According to a draft itinerary included in those documents, Pruitt was preparing to visit a zoo in Sydney before touring the Gladstone LNG facility in Queensland on Sept. 3, 2017, at the invitation of a ConocoPhillips executive. The Gladstone LNG facility taps into natural trapped in coal beds — gas that can be accessed by drilling or hydraulic fracturing — and liquefies it for export.

"Wendy King, Australian President for ConocoPhillips would like to bring Administrator Pruitt and members of his delegation to visit the LNG Plant in Gladstone," the email says.

"Visit would showcase the US-Australia relationship in developing gas as an export to the region/world."

Smotkin, according to the emails, worked with Matthew Freedman, CEO of the firm Global Impact Inc., and Pruitt’s top aides to set up meetings in Australia. Freedman is also treasurer of the American Australian Council, a group whose members include ConocoPhillips, Chevron Corp., BHP and Lockheed Martin.

"Rick and I will attend and will be present but will not be listed as members of the delegation," Freedman said in one of the emails.

Wilcox with EPA said, "EPA’s Office of International and Tribal Affairs organized and led the effort around Administrator Pruitt’s trip to Australia.

"This trip was cancelled due to Hurricane Harvey, and it has not been rescheduled."

LNG connections

Australia and East Timor are currently eyeing production of offshore oil and gas, discussions that are directly tied to a historic maritime treaty that was signed in March at U.N. headquarters in New York.

While it remains unclear what role, if any, Smotkin played in those negotiations, DLA Piper’s legal team advised East Timor leading up to the agreement being forged.

Notably, the contract lays out Australia and East Timor’s entitlement and ownership of the untapped Greater Sunrise Basin, an offshore tract in the Timor Sea reportedly holding more than $50 billion in gas.
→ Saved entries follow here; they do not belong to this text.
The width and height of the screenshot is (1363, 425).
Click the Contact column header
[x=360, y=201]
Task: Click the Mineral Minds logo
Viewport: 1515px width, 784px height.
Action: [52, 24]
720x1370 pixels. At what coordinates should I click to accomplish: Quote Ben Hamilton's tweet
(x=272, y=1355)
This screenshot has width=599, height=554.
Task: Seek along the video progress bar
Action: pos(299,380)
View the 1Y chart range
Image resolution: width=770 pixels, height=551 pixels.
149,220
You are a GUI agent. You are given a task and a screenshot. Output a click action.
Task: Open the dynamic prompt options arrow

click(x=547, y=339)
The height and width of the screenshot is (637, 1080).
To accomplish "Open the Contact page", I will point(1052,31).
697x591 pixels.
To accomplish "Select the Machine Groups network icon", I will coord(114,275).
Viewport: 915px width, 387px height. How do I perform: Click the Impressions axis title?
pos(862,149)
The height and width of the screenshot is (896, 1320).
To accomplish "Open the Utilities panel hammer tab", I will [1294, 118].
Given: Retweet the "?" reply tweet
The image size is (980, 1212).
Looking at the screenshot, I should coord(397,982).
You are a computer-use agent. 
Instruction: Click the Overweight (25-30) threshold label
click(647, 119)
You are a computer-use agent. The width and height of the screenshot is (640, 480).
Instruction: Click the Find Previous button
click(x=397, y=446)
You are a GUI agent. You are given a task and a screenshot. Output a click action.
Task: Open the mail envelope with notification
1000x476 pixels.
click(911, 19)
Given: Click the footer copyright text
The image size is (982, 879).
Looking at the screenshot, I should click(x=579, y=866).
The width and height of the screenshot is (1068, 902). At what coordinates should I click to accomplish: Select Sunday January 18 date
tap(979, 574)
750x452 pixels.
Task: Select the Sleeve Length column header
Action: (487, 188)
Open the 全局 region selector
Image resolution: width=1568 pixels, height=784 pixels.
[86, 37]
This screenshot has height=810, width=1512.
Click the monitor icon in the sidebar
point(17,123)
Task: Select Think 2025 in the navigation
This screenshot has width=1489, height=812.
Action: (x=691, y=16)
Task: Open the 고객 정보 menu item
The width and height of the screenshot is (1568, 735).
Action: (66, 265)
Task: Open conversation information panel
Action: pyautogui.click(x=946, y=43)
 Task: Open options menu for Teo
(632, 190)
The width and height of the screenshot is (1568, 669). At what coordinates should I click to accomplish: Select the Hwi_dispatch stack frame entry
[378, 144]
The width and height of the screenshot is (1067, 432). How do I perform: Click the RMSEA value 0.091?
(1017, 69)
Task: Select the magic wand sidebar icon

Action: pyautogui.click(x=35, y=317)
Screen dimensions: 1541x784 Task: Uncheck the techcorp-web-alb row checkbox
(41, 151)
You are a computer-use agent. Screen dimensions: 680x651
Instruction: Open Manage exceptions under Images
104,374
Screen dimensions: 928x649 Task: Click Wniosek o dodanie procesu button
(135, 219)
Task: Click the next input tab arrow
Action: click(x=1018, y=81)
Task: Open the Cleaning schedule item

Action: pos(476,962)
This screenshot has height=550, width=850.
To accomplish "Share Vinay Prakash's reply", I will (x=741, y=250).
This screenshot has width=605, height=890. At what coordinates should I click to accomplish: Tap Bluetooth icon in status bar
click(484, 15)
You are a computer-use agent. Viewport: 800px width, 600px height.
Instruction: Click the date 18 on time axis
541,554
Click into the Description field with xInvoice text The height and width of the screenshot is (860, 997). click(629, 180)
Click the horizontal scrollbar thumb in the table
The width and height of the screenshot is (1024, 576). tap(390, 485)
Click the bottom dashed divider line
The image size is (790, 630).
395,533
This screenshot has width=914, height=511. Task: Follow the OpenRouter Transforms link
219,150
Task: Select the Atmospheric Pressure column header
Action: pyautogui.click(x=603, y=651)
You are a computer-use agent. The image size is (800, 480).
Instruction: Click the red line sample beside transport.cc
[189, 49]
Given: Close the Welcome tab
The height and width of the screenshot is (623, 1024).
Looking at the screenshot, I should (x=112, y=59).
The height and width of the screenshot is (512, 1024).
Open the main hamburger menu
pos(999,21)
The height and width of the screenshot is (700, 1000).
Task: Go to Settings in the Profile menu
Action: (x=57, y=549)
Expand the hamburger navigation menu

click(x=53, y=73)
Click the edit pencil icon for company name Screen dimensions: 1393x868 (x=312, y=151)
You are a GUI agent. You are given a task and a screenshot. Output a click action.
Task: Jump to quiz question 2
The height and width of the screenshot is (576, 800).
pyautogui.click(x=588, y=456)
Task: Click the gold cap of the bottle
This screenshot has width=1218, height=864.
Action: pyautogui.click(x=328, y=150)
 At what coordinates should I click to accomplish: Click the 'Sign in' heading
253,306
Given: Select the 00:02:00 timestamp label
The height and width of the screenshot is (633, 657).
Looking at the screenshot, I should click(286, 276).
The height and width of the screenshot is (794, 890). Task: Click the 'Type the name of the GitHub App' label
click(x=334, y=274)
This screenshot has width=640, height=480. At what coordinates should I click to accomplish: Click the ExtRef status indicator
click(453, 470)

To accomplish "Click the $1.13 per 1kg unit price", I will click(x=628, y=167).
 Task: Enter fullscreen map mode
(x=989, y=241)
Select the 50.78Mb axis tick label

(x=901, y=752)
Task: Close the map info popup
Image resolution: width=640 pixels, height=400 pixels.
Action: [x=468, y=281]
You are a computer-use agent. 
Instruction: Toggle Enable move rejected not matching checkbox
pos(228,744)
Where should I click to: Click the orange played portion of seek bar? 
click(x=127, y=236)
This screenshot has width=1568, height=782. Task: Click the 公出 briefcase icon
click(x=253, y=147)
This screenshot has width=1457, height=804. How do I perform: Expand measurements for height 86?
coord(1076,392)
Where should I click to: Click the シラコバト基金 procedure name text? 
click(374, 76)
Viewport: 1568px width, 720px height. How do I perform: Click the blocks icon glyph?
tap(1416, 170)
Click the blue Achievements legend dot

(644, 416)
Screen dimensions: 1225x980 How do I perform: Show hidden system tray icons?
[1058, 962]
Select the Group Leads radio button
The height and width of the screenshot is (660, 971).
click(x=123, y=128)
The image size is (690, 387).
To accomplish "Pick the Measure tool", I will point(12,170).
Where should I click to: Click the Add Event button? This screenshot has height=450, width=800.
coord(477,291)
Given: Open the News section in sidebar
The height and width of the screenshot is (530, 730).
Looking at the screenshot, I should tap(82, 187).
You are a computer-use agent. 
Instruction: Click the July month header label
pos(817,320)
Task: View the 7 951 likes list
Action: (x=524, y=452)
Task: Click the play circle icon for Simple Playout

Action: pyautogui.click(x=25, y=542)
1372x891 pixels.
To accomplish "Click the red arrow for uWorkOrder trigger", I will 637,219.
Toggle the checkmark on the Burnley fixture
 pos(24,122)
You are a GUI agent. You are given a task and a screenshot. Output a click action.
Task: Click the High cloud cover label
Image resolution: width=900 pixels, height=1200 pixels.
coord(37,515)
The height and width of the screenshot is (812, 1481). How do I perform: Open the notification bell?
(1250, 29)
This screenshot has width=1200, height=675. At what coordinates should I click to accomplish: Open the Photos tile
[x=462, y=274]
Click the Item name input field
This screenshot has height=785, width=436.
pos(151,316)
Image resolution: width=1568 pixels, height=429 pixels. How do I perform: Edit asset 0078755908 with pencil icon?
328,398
But while the two countries agreed under the treaty to share upstream revenue from the offshore field, they failed to agree on exactly how to develop the site, and negotiations continue.

Partially driving the debate is that a coalition of companies hoping to tap the gas wants to use a floating liquefaction facility, technology the treaty didn’t contemplate, said Nikos Tsafos, who researches energy at the Center for Strategic and International Studies, a Washington-based think tank.

While the East Timor government has asked for the gas to be brought ashore so its country can enjoy economic and financial knock-on effects, developers under the Sunrise Joint Venture — including Australia’s largest independent oil and gas company, Woodside Energy Ltd., as well as ConocoPhillips, Royal Dutch Shell PLC and Osaka Gas Co. Ltd. — have proposed a floating facility given the site’s distance from shore.

Whatever the outcome, Tsafos said it would take time to build the facility and hammer out the details.

"Realistically, it’s a gas that even in the best of circumstances wouldn’t show up for another five years in the Asian-Pacific market," he said.